## 任务说明
请续写下面这篇关于青年到乡村创业的分享摘录，从文中最后一句之后接着写。

## 阅读课文
=====

中经联播讯(金向友 陈金新)10月15日至16日,以“人才向‘新’而聚,乡村向‘质’而行”为主题的2024年乡村人才振兴民间研讨会在福建省永泰县梧桐外度假区隆重举行。会上,钱小逸老师做了《小岛共建计划——构建人人受益、各尽其力的乡村共建社区》的主题分享。

钱小逸,理想在野创始人,先后在山东大学、新加坡国立大学、都柏林大学和法国巴黎高等商学院攻读学位,获生态学、工商管理、管理科学和全球化四个学位。目前致力于链接青年与乡村,探索乡村可持续发展。在舟山嵊泗黄龙岛发起为期 20 年的“小岛共建实验”,吸引 2000 余青年参与共建。现将其现场分享摘录如下:
大家好,我是钱小逸,今天跟大家分享一群年轻人在乡村的一个故事。
首先借自我介绍,以我自己为例,跟大家剖析一下当下在乡村工作的年轻人的一个心理状态。我从2020年开始创业,2021年真正的进入到乡村。身边的很多朋友啊、同学同龄人,甚至是包括之前的一些老师和老板,都非常意外。因为他们想象当中可能像我这样子(留学、海归)背景应该还是会选择在上海、北京大城市里的高档的写字楼上班——男孩子西装笔挺、女孩子穿着优雅的裙子工作的一个状态。当时我选择乡村有个重要的原因,这也是我觉得大多数年轻人会选择回到乡村里面去做一些事情,那就是(因为)乡村它拥有一个非常好的疗愈场景。
说实话,刚开始的时候,我的创业并不是非常成功,2020年也没有想到这个Y情影响会这么大。对我自己来说,也是一个初次创业的尝试。我的人生从前面相对一帆风顺的一个状态,进入到人生的一个转折期,于是开始思考未来要走向哪里。
在乡村的这个场景里面,大家普遍知道一个现象,乡村的人才密度相对城市来说没那么高,所以我们在初期也获得了一些关注,在获得关注的过程当中实现了一个自我的疗愈。这是很多人在乡村里走出去第一步后,能够收获到的一个价值反馈。
不知不觉我在乡村待了三年多的时间,又有朋友问我了,你赚到钱了没有?为什么能在乡村里持续待三年四年的时间?我有点惭愧。确实我们在商业模式方面还没有跑得非常通,没有赚到钱,但是我们为什么会愿意继续留在乡村?其实就是一句话,就是乡村给到了我们想要的东西。
我觉得在乡村创业的一个场景跟城市创业非常不一样的地方,就是村里给我们的回报在价值上是非常多元的。在城市里可能我们是以赚钱为第一目的,而在乡村里,因为确实存在客观条件,它的资源密度和资金密度等等,远远不如城市,所以就现在这个大环境来讲,在乡村里创业想要赚钱确实有一点难,然而,在乡村做事,给我们成就感上的自我反馈以及社会的关注度上是远高于城市的。
当前,去乡村创业青年人才走到哪里,政府都非常的关注,但是如果在国际化的大都市,特别是像北京、上海这样人才密度比较大的一线城市,我们最多也就算个人。“物以稀为贵”,这也就启发我后面选择去乡村。一开始去做的事情非常的杂,觉得哪里能够使上力就去做一些。到后来,我们慢慢摸索出适合自己的领域,而后就专注在这个领域里面——致力于链接青年和乡村。首先我们自己是一个很好的一个纽带。我们理解年轻人,我们在乡村四年时间,让我们足够理解乡村,我们可以把这两者的需求有效的衔接起来。

=====

## 数据条目
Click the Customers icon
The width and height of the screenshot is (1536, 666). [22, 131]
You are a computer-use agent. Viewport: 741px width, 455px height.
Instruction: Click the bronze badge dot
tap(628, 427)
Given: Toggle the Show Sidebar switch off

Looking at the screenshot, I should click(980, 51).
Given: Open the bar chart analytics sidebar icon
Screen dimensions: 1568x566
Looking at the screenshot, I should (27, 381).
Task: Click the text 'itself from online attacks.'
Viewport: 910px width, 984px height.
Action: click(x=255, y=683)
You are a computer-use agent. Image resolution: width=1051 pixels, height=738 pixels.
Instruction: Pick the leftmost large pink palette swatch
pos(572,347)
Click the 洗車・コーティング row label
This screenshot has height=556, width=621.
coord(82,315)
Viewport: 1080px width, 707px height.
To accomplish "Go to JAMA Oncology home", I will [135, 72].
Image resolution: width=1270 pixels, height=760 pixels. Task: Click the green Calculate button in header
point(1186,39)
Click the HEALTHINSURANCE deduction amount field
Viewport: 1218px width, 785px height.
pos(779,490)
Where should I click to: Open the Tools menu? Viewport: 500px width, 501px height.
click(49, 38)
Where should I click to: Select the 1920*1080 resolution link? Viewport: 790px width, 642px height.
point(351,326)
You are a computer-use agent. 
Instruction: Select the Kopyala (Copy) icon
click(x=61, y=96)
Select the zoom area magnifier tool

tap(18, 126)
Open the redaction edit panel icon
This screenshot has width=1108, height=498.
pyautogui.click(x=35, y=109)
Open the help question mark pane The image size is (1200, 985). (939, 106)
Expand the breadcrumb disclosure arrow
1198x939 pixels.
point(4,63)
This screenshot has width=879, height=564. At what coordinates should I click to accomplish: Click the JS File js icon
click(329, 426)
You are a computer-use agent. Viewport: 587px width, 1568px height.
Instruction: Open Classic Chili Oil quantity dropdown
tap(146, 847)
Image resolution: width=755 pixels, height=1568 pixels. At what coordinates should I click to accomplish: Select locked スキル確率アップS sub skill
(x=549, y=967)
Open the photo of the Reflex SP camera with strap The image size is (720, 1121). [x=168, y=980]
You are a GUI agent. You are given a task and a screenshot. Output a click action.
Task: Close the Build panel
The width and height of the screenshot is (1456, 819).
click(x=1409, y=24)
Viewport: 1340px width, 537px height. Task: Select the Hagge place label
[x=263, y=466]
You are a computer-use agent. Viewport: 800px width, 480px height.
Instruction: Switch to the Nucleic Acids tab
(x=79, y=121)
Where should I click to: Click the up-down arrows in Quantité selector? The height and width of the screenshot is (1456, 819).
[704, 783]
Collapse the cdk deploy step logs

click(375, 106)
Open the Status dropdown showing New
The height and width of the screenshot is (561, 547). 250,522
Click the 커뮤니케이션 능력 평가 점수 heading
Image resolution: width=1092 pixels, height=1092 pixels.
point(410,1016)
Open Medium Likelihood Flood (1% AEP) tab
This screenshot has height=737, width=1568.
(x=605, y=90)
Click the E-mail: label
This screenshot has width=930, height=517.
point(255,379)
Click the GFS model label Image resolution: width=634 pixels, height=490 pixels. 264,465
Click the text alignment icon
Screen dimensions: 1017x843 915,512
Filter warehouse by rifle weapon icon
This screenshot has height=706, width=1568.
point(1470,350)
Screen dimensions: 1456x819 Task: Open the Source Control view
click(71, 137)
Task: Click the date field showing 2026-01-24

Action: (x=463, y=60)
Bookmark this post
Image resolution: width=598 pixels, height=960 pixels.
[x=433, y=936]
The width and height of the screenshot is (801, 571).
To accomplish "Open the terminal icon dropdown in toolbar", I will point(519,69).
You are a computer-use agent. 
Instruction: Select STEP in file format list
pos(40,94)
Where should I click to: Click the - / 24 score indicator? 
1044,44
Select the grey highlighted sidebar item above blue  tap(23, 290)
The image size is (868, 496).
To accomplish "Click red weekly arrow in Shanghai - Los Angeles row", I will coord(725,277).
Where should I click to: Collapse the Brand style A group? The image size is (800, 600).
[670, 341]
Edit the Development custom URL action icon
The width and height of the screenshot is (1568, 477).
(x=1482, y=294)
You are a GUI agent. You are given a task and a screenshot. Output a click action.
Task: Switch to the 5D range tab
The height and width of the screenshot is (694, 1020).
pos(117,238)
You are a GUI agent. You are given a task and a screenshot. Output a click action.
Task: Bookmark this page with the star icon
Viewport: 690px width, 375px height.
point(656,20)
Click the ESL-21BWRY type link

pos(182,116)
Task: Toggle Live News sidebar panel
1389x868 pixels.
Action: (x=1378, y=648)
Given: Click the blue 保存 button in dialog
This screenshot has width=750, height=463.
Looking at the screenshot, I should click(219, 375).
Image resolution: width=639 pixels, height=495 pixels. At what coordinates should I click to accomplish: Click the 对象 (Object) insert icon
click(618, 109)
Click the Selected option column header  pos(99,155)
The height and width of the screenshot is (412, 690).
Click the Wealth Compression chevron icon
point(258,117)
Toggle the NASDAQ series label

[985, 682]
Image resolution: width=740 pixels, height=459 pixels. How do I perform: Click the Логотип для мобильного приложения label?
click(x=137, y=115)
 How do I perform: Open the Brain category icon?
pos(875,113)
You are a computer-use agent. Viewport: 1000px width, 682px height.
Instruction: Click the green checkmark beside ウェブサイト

=====

## 练习成果
大家都说乡村振兴关键在人,人是所有发展的发动机,没有人就没有后面的一切,大家都非常统一的知道这个点。还有一个普遍的认知,就是乡村是缺人的。但我今天想抛出一个问题,就是乡村真的缺人吗?我一开始也觉得乡村是非常缺人的,没有年轻人愿意去到乡村,我们应该去做感召,去号召,让更多的年轻人去到乡村里面去。但是当我去做这样的实践的时候,发现好像不是这样的。我们在过去的三年时间里面,大大小小的活动办得非常多。后面我们只专注做同一类活动,就是带着年轻人去乡村考察。

这些考察是真的带着目的去的,而非带着人去乡村旅行。具体的做法就是通过网络发布号召,去寻找那些真正想要去乡村、对乡村感兴趣的人,去看一看挖掘现在乡村有哪些适合发展的机会。我很意外,每次我们的活动报名基本都在一两天内爆满。比如我们一起去到了像杭州周边如安吉、湖州、苏州等地城市周边条件比较好的乡村,也去到了非常偏远的乡村,包括河南、云南,福建,我们也来了两三次,办了三场活动,还去到了江西赣州那些大家想象里不是那么浪漫和美好的偏远村落,仍然会有很多人去。所以在做这个实践的过程当中,我们发现其实有很多人是愿意回到乡村的,愿意去做一些自己力所能及的事情。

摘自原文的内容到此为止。